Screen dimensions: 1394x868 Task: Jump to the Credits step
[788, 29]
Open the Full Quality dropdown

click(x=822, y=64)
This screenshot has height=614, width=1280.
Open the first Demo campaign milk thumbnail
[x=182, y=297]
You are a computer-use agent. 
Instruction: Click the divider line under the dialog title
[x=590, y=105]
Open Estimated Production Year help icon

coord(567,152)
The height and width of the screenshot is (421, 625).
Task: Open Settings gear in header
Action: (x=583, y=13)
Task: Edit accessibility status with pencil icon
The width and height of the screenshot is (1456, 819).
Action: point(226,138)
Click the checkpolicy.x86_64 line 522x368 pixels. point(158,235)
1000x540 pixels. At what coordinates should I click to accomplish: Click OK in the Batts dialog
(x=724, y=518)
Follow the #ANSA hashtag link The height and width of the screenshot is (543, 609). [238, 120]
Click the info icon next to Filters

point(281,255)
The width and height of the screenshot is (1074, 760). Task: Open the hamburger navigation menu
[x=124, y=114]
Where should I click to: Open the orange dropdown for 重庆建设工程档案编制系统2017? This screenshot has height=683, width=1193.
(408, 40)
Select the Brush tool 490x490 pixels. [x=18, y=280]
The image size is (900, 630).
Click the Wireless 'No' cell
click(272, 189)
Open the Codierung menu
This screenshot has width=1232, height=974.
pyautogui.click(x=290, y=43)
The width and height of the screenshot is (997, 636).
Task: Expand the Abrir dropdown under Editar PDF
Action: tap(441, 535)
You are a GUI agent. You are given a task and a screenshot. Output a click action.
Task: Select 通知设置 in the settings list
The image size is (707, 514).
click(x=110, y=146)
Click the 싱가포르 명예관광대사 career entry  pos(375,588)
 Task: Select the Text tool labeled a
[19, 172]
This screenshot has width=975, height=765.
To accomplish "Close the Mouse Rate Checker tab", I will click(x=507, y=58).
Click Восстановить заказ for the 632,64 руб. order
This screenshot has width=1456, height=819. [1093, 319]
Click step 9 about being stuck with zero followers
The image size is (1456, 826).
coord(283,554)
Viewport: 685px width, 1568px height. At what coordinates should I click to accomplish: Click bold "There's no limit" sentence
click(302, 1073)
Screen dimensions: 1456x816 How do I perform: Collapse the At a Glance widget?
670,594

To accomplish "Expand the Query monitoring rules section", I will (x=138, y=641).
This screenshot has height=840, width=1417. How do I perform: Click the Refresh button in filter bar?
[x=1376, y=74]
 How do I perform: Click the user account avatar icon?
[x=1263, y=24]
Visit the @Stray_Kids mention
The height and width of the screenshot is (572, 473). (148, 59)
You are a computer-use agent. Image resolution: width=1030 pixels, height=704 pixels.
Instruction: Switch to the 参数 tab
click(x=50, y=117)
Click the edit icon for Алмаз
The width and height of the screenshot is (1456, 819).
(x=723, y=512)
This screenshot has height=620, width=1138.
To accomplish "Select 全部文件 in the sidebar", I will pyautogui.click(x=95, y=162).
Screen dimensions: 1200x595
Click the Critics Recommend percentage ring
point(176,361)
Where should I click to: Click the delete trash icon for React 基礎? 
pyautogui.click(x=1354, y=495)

Instructions to follow »
Pick out every line of the material above that contains the string "pyautogui", and copy each of those lines in full. Case counts.

Response to the task »
pyautogui.click(x=290, y=43)
To accomplish "Select 全部文件 in the sidebar", I will pyautogui.click(x=95, y=162).
pyautogui.click(x=1354, y=495)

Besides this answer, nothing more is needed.